══ Source records ══

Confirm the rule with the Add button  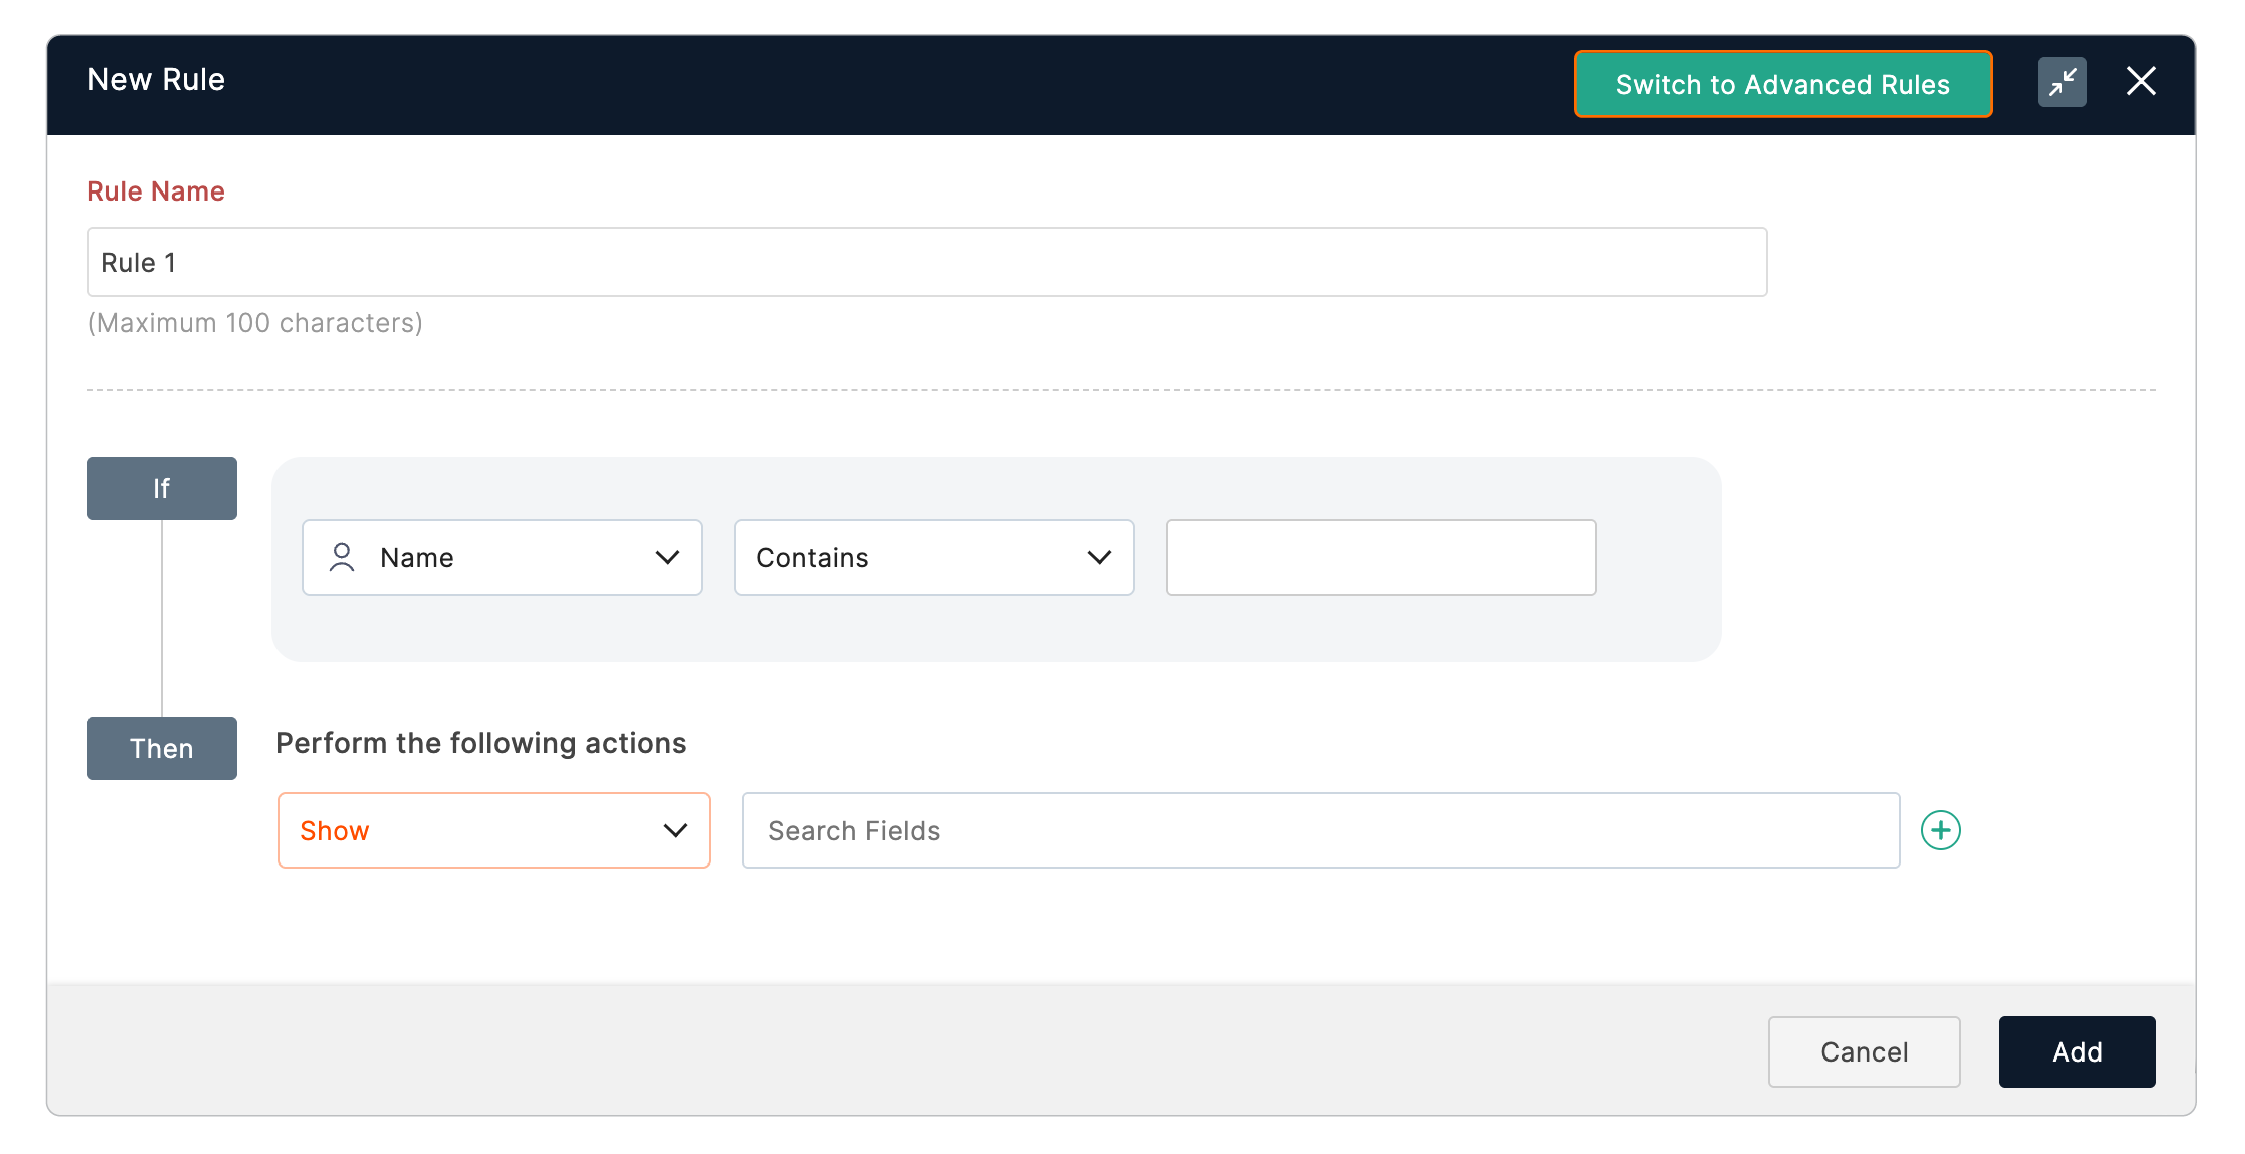click(x=2076, y=1052)
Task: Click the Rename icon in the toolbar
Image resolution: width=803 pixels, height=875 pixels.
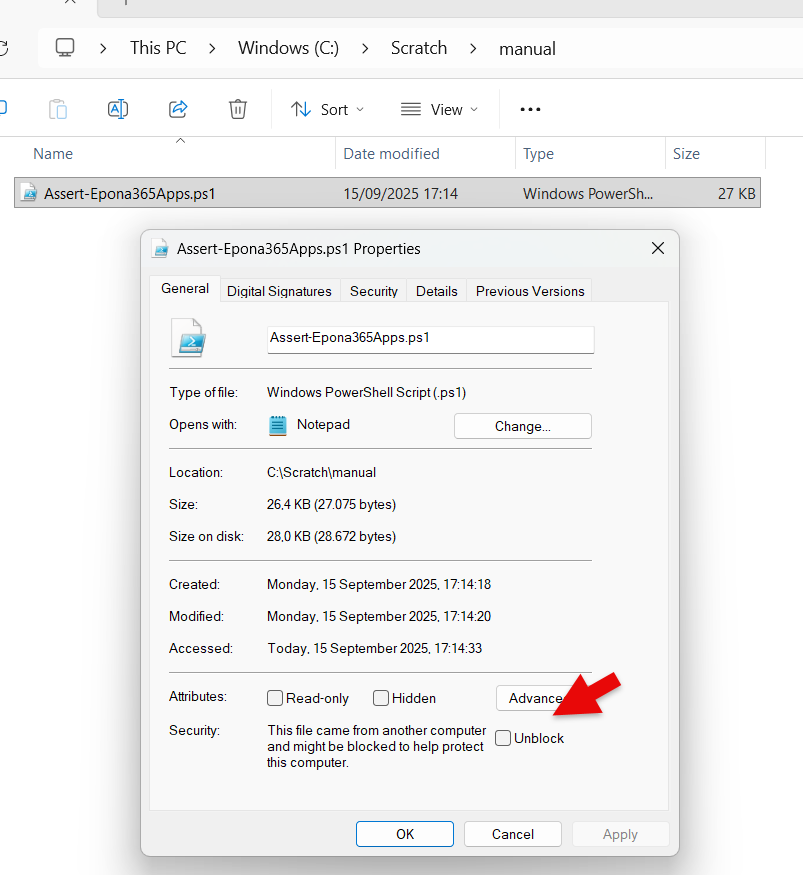Action: click(118, 109)
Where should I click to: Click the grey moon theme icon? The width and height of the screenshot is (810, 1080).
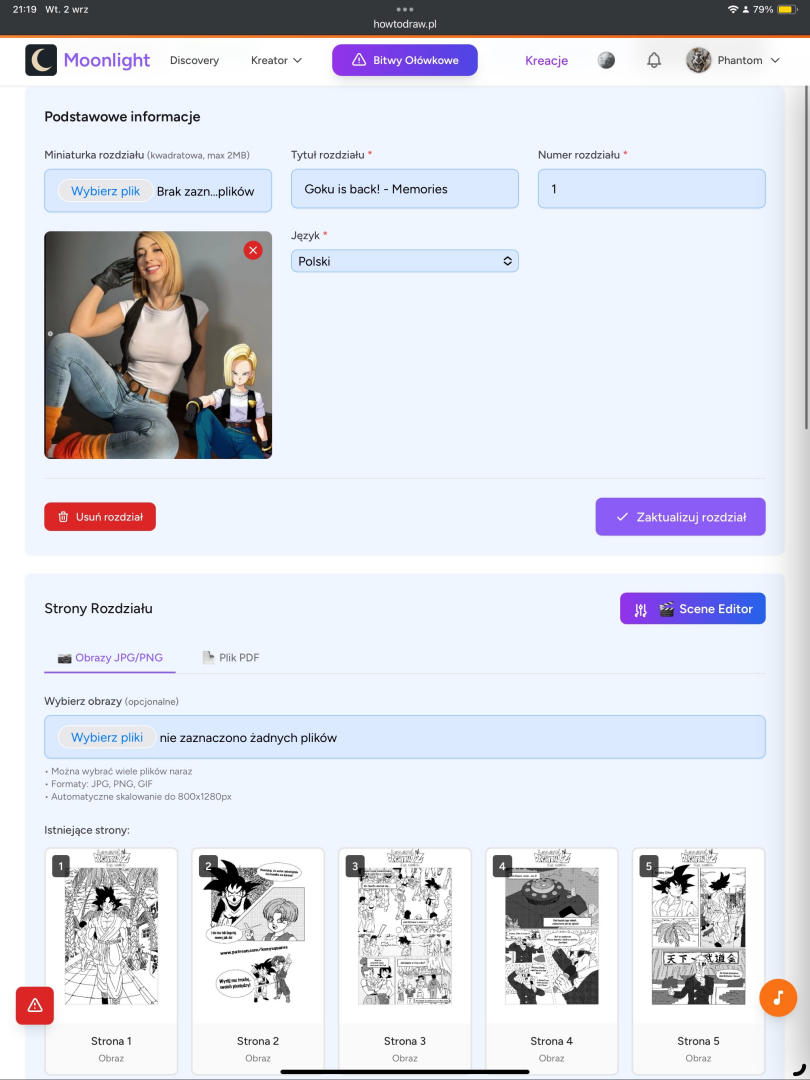tap(606, 61)
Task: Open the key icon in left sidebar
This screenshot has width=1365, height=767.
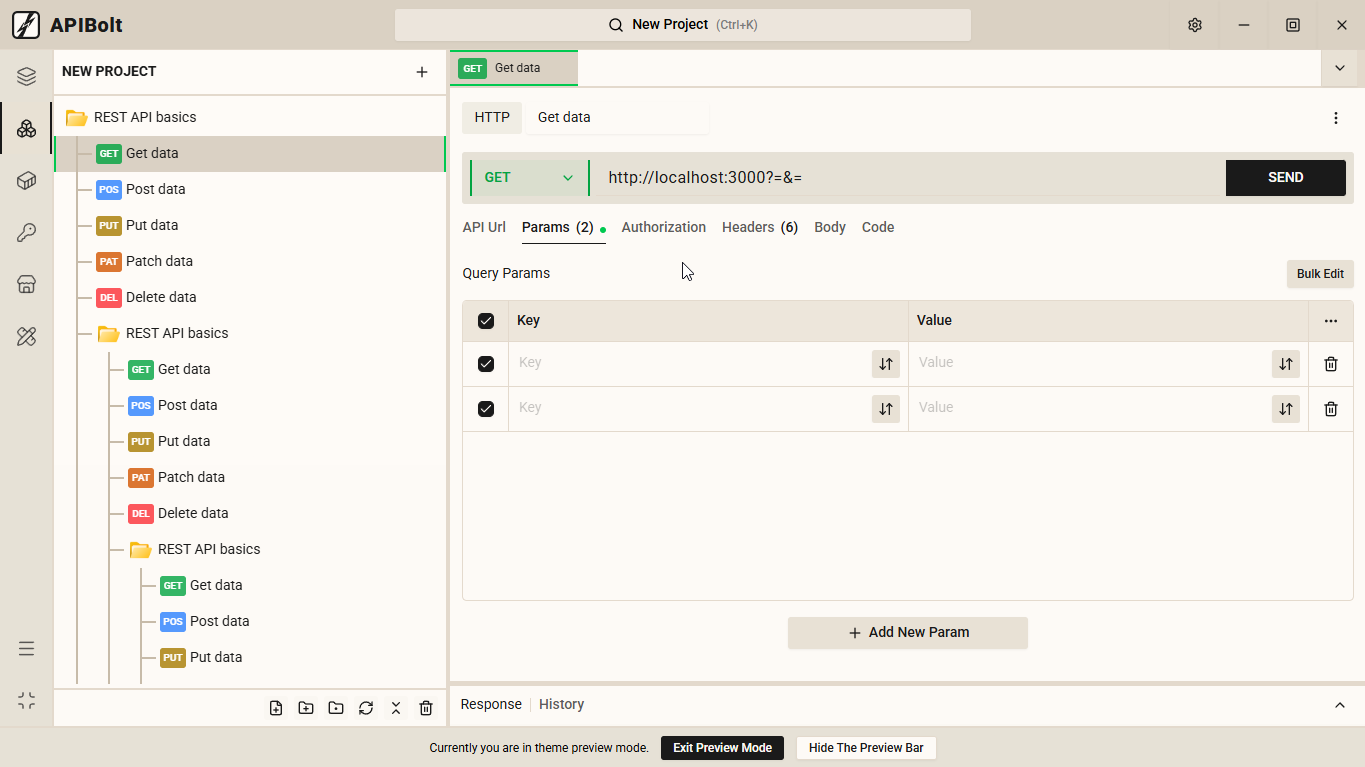Action: coord(27,233)
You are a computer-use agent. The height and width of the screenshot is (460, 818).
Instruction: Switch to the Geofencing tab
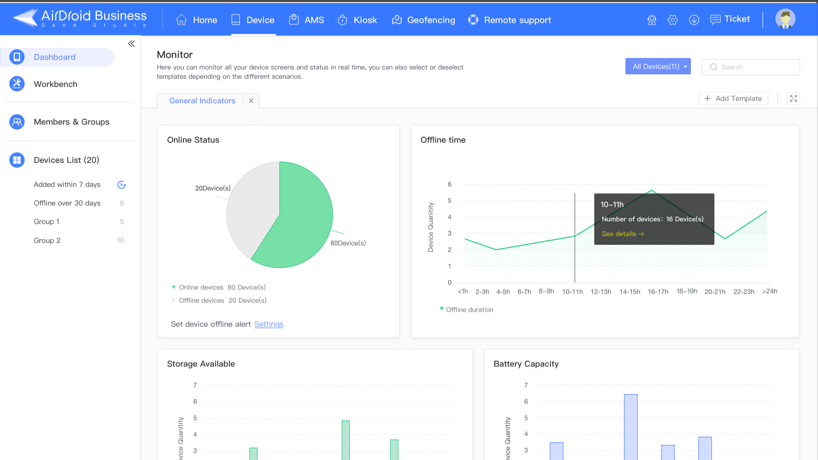(423, 20)
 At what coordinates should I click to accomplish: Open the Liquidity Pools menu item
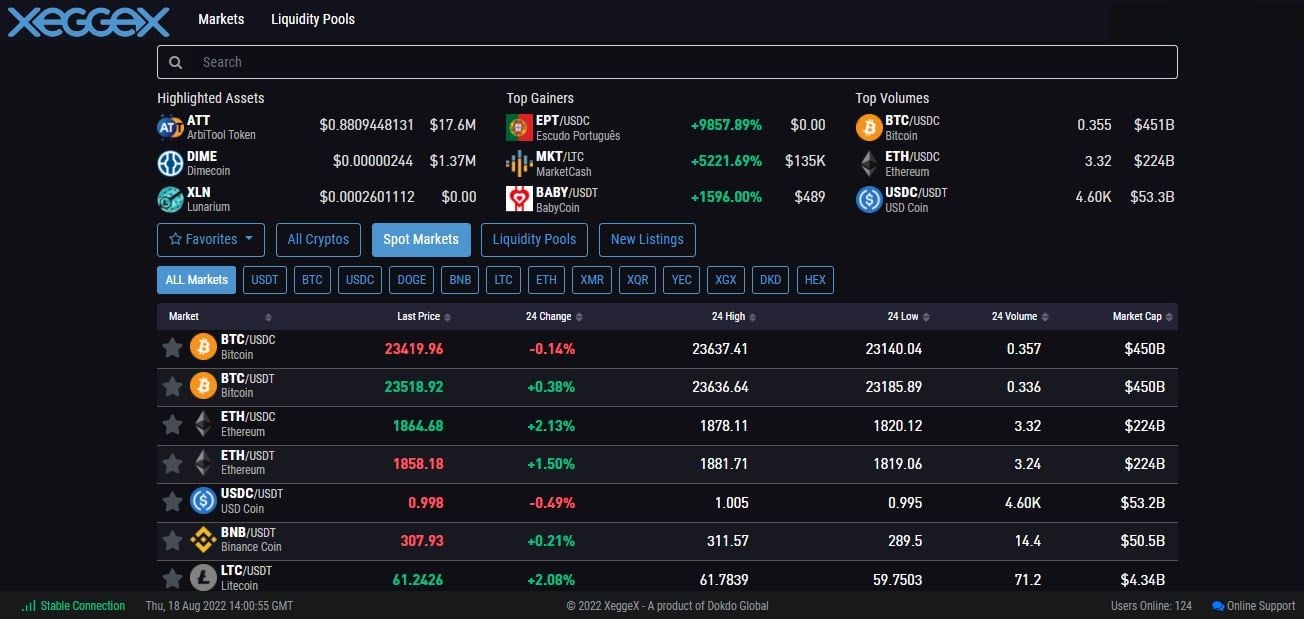[313, 18]
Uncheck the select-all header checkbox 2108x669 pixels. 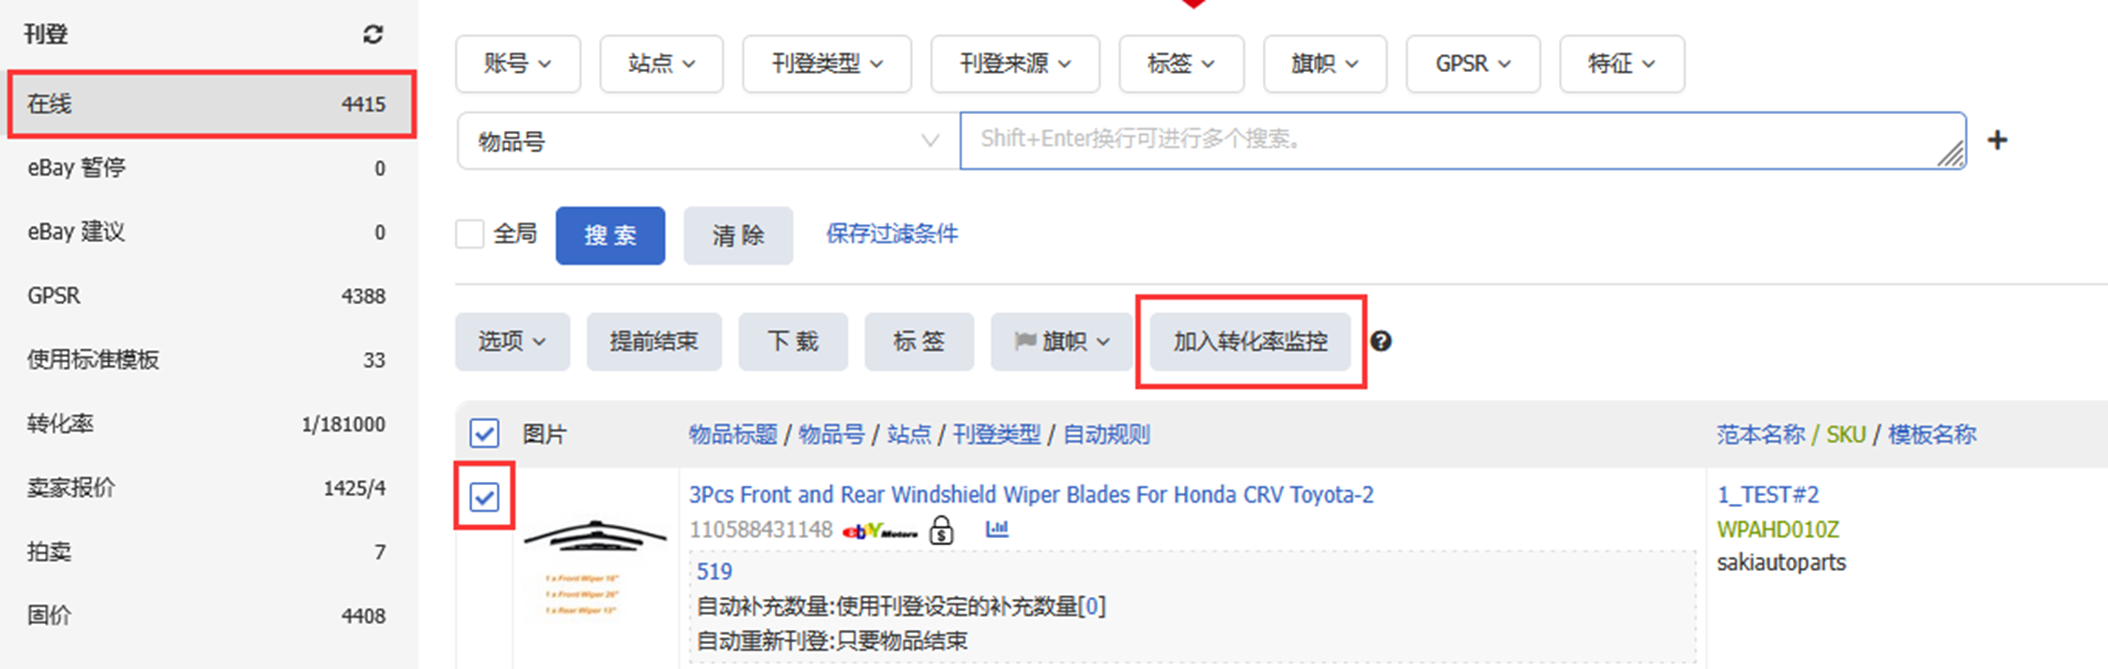click(484, 434)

═══

Exercise instructions: Every line above holding the string "Task" should be listed.

Solution:
Task: Click the Rename icon in the toolbar
Task: Open the key icon in left sidebar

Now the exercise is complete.